Remember as a kid there was always the educational games on the school’s PC? You know, Oregon Trail, the Magic School Bus, and other “interactive media” that was really there to give people information? Well, imagine one of those games if it was geared to a more modern audience and was actually a game. (That’s not an insult to Oregon Trail, that game was sweet.) That is exactly what Schrodinger’s Cat: Raiders of the Lost Quark is. A game that some 30-something science teacher who used to be big into video games would show his 8th grade class. The only difference is, this is way more a video game with some science lingo dropped in.
Schrodinger’s Cat (SC) is a puzzle platforming game where players control SC as he collects quarks that he can combine together to create items that help him navigate an area. There are four quarks in all: Up, Down, Top, and Bottom. Combining three together will create something. Three Up’s will create a helicopter that will allow SC to float in the air for a short period of time. Two bottoms and a Top will create a trampoline that SC can bounce on to reach higher grounds. There are 14 combinations to use, and each one comes with their own handy situation.
Platforms: PS4, XB1, PC
Price I’d pay: $9.99
SC has been tasked with rounding up all the dangerous particles in the Particle Zoo that have somehow escaped and are wrecking havoc. Utilizing the quarks he finds to capture them, he soon discovers something sinister is afoot and has to find out what is actually going on in the nucleus of the Zoo.
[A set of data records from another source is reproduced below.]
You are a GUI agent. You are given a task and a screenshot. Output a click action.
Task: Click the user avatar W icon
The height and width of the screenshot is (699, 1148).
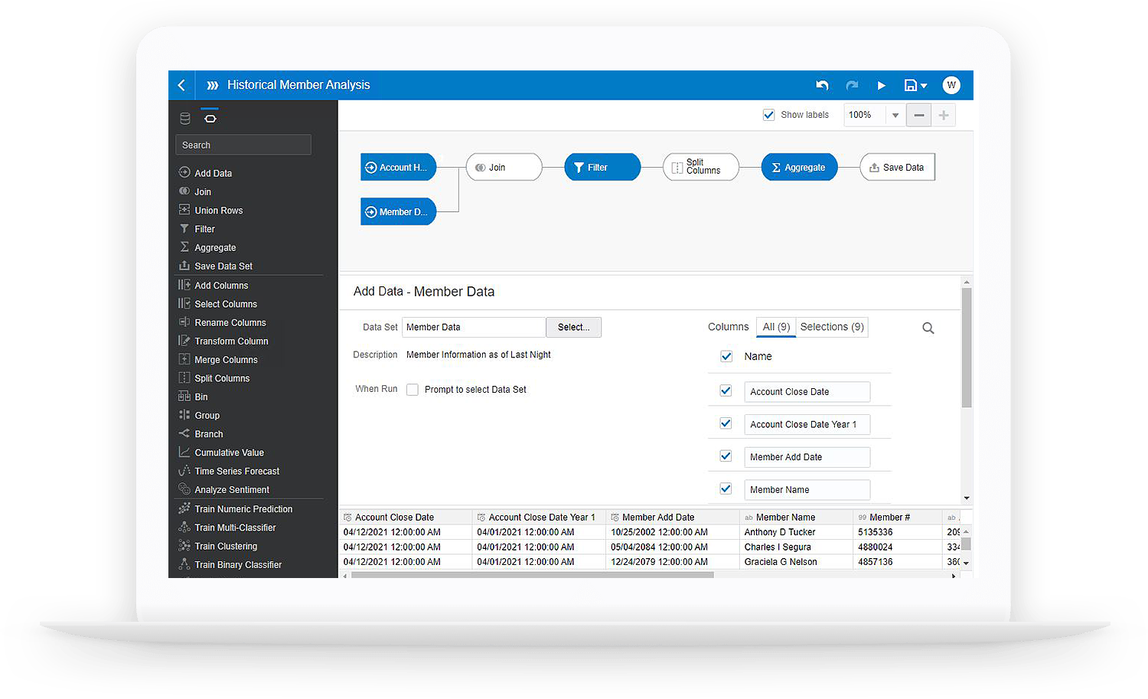(x=951, y=85)
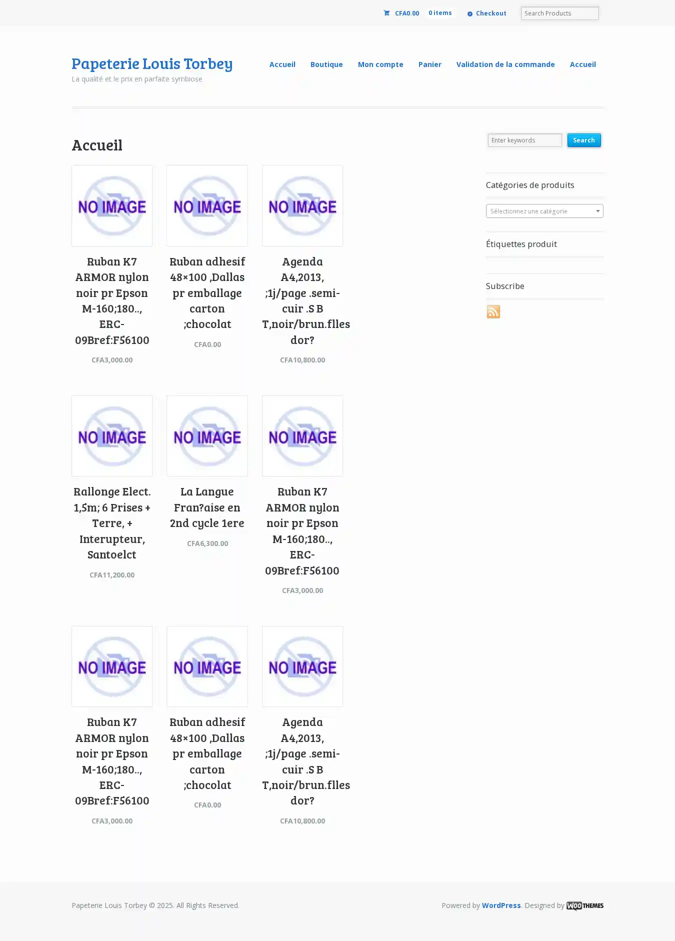The image size is (675, 941).
Task: Click the Papeterie Louis Torbey site title
Action: 152,64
The game is divided up into areas with a certain number of primitive particles inhabiting the zone. The player must use quarks to reach these particles, stun them, and the capture them. That is the main objective of the game. It can be a rather challenging task at times. Reaching some particles can take some finesse, and experimenting with different combinations is a must to figure out how to capture some particles, but eventually, I started running into the issue of running out of quarks to combine.
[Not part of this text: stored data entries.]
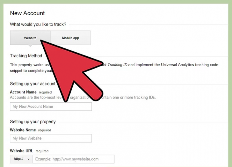
Task: Focus the website URL example field
Action: tap(73, 159)
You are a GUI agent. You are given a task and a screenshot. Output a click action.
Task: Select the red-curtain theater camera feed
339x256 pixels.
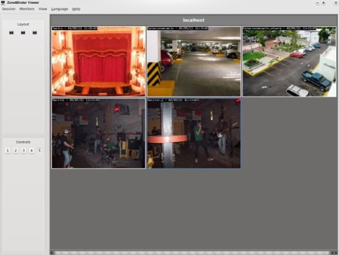pyautogui.click(x=99, y=61)
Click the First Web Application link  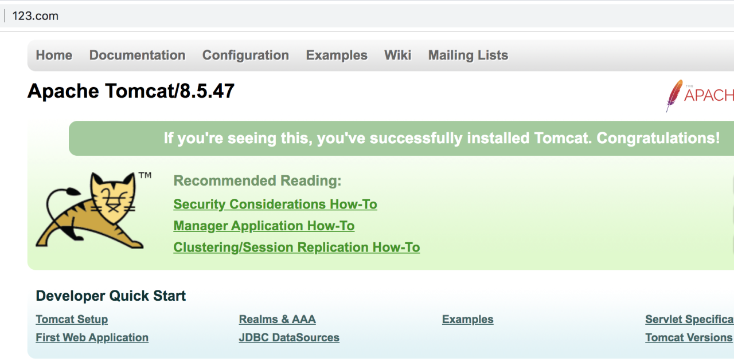[92, 338]
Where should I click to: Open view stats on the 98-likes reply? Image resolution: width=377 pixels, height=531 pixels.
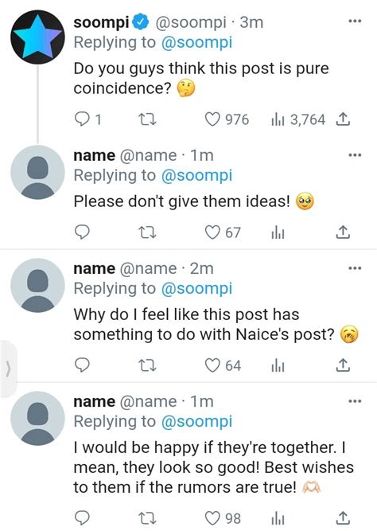point(278,518)
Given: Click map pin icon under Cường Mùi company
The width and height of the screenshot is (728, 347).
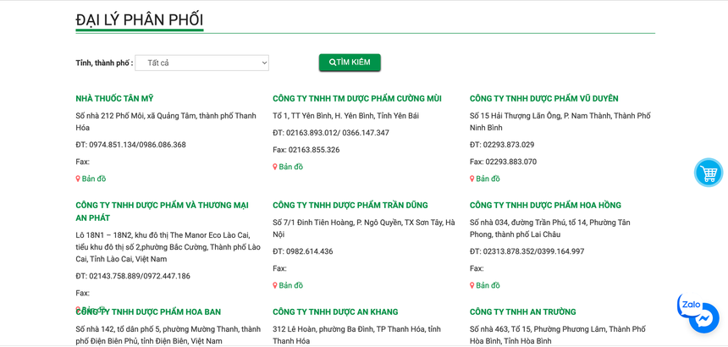Looking at the screenshot, I should point(275,168).
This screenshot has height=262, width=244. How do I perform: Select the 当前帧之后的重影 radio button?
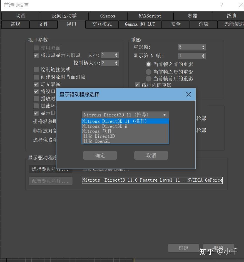[x=149, y=72]
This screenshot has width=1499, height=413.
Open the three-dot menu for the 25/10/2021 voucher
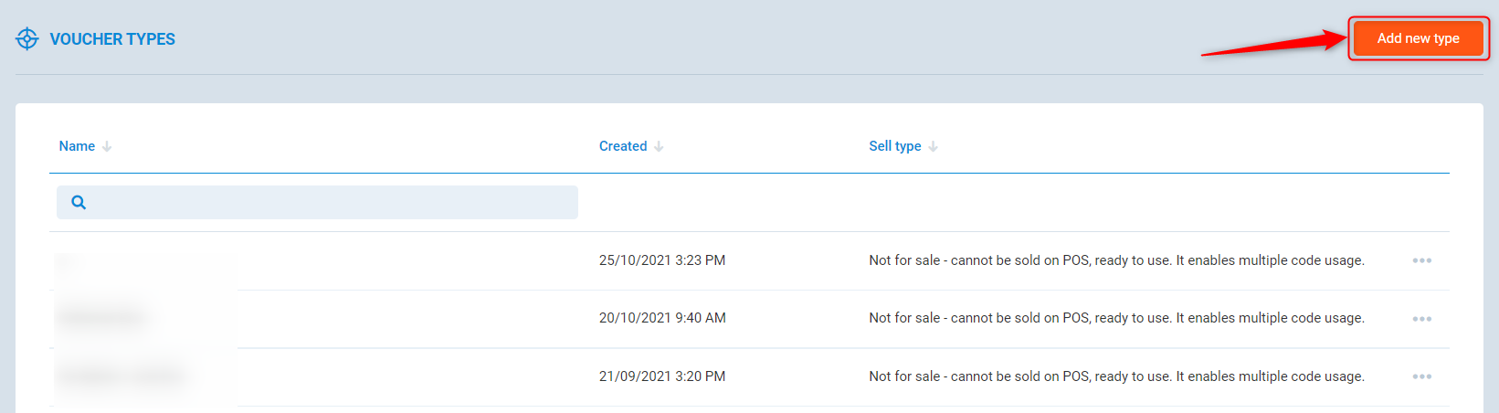[1421, 261]
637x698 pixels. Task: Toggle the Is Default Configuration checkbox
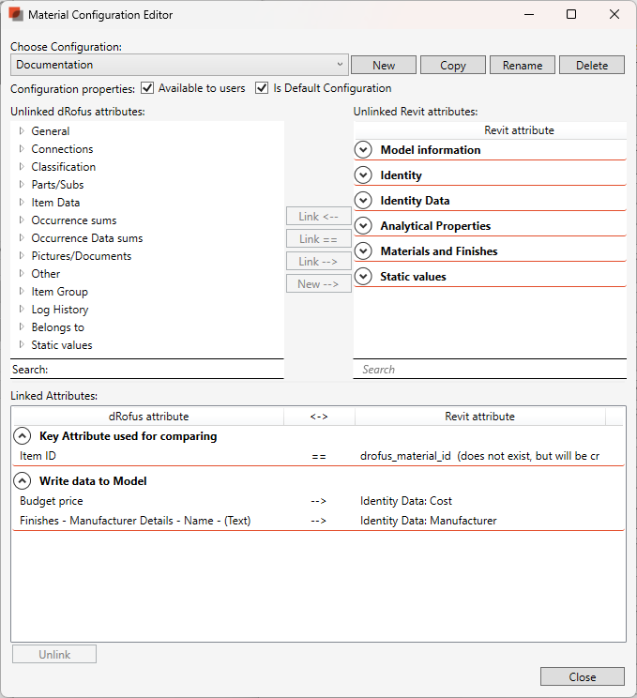coord(262,88)
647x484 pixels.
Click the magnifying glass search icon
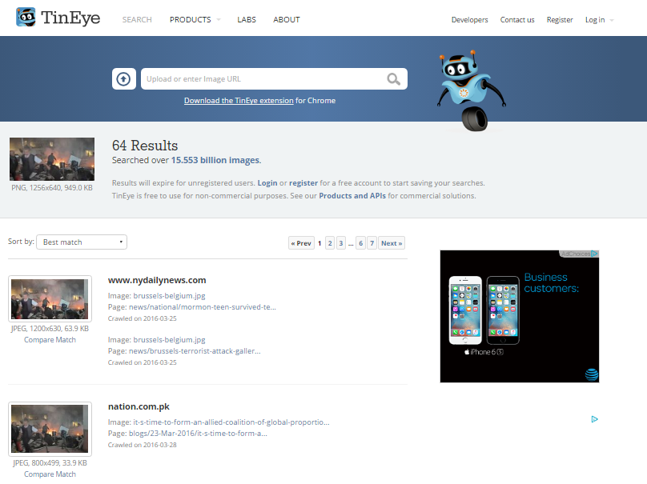[x=393, y=78]
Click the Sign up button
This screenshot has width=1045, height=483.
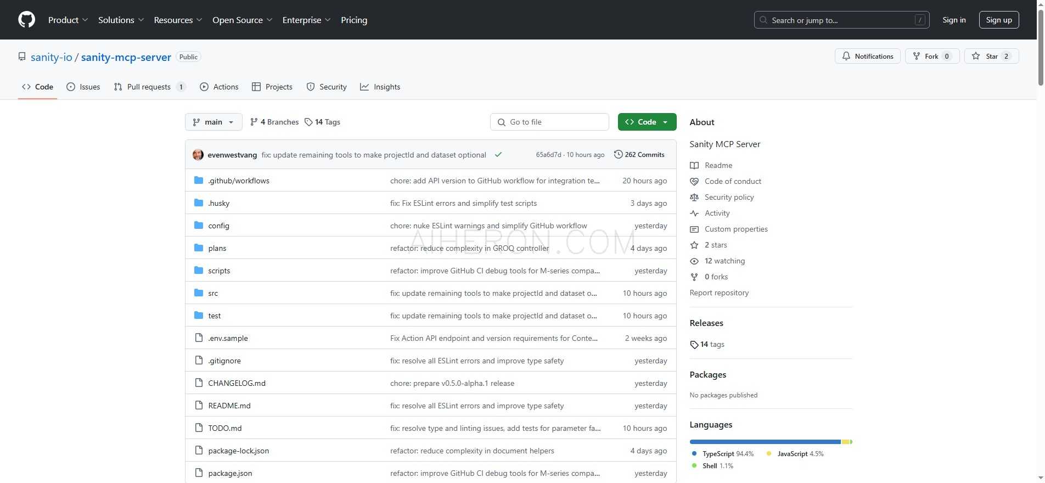[999, 20]
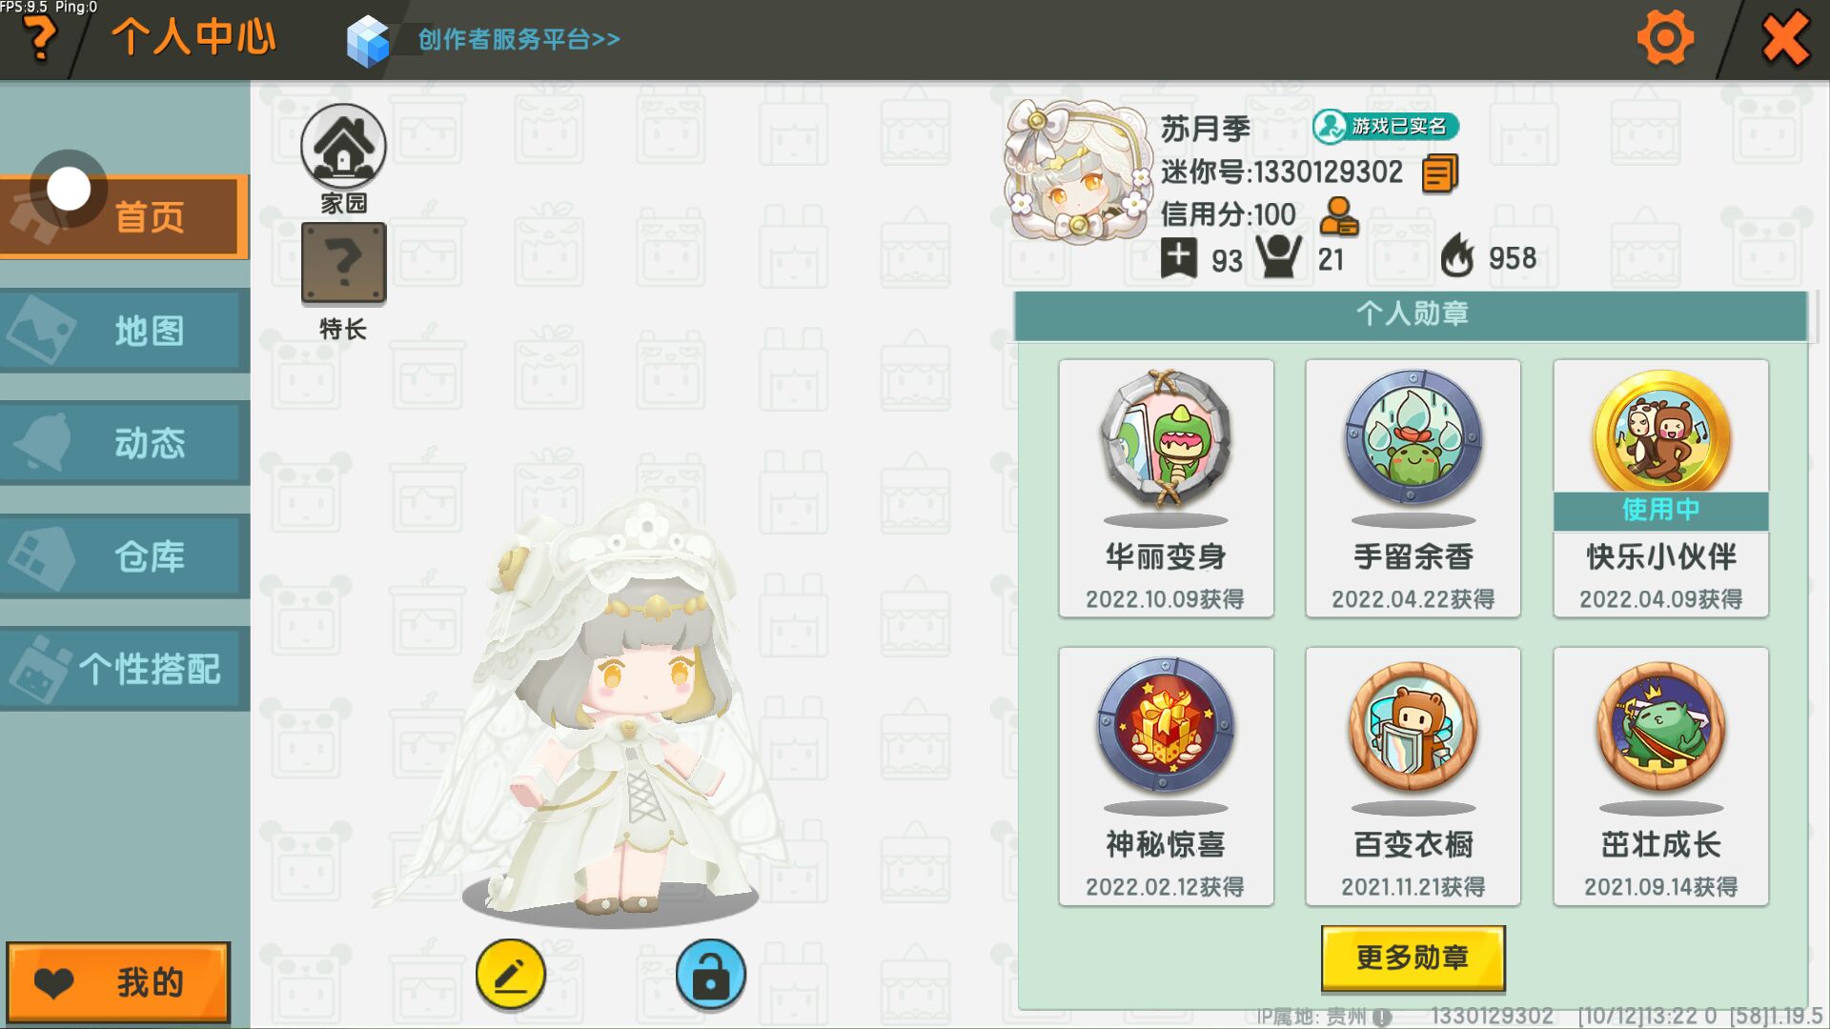Click the player avatar portrait
1830x1029 pixels.
click(1078, 172)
This then forced me to have to backtrack to pick up more quarks for combining. It did get a bit frustrating on some of the more advanced levels. While this is very much a platforming game, the jumping feels a bit sluggish sometimes. It feels slightly floaty in some spots, while almost too responsive in others. It is difficult to explain, but I can almost say that 40% of the time, when I needed to make a jump, I was going to mess it up due to the jumping feeling off. Luckily, I have quarks at my disposal that can help me through with platforms, a parachute, or a helicopter to make my jumps.
When completing a level and getting all the particles in an area, it felt rather rewarding. Even when I didn’t get anything for my troubles, just seeing that counter read “0” really satisfied my completion itch that needed scratching.
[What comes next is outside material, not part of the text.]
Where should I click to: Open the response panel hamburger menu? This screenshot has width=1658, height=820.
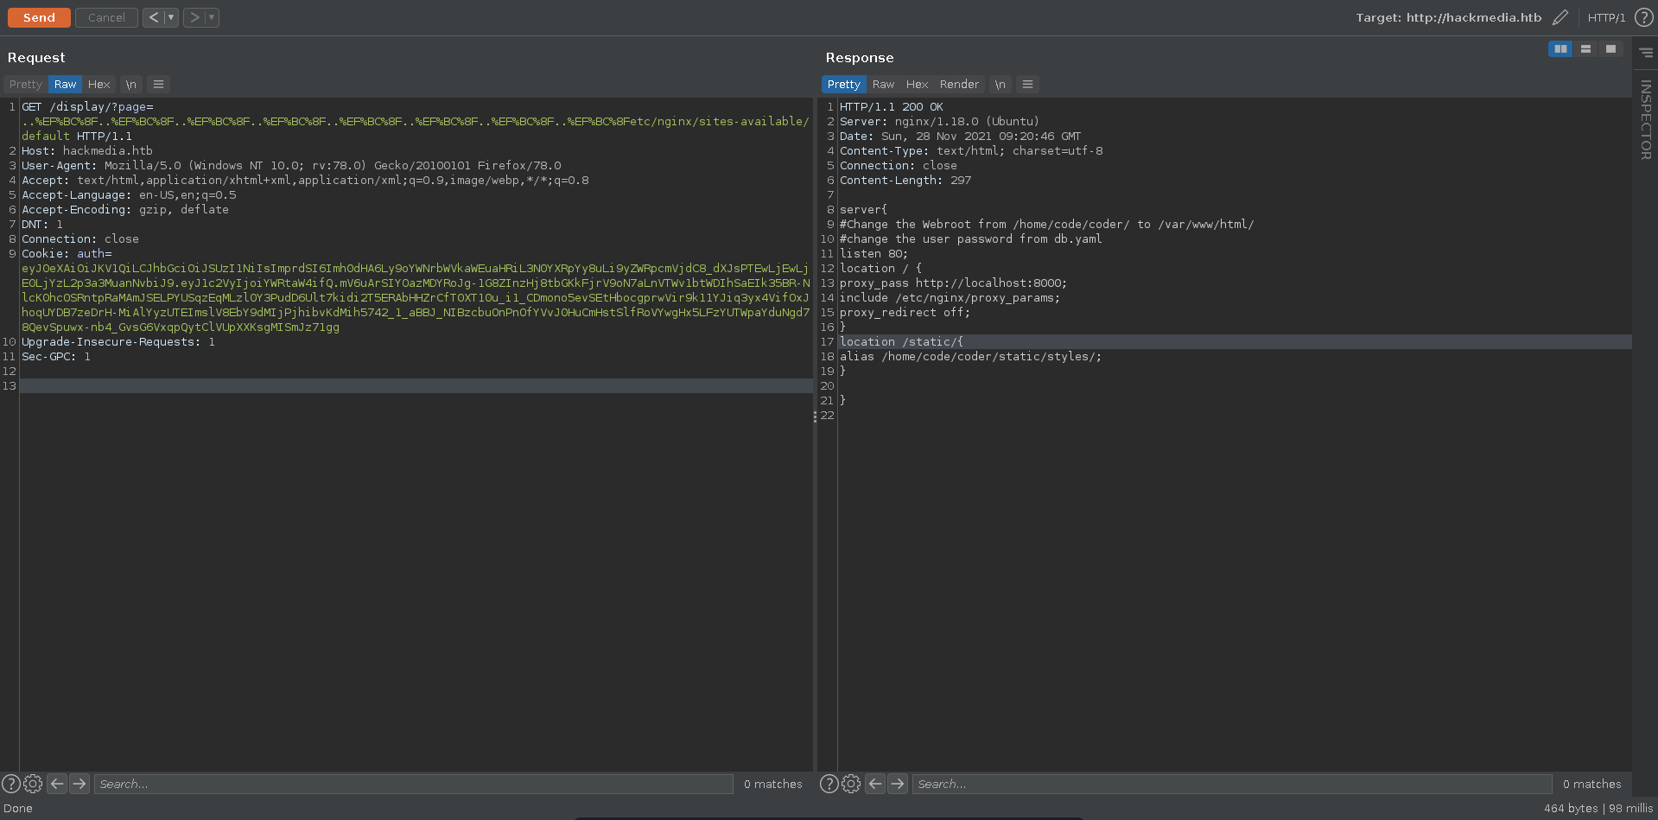(x=1027, y=84)
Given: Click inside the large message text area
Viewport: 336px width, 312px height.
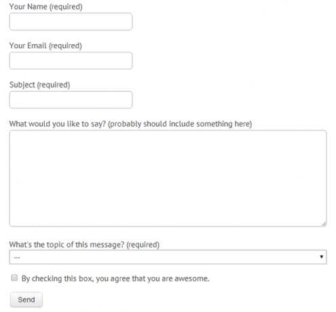Looking at the screenshot, I should coord(168,178).
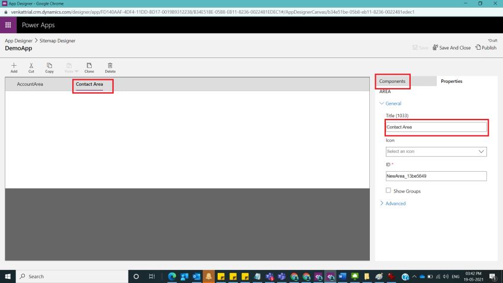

The presentation is where Schrodinger’s Cat really shines. The voice acting is very well done and quite humorous in some spots. Granted, a lot of the science lingo went over my head, but the writers were able to keep it technical without sacrificing a few good laughs here and there. The art style is simplistic, but is very colorful and fits right with the overall tone of the game.
Schrodinger’s Cat is a clever little game. While the platforming can be spotty at times, and trial and error can become a bit frustrating, in the end, I actually had a fun time with it. The simple “clear this area of all enemies” and presenting them in a simple way had me keep going. All I had to do was figure out a way to actually reach them, and that was part of the fun. For ten bucks, this a decent platformer that I think people will enjoy if they like the trial and error kinds of game that require a little bit of thought.
Review copy of game provided by publisher.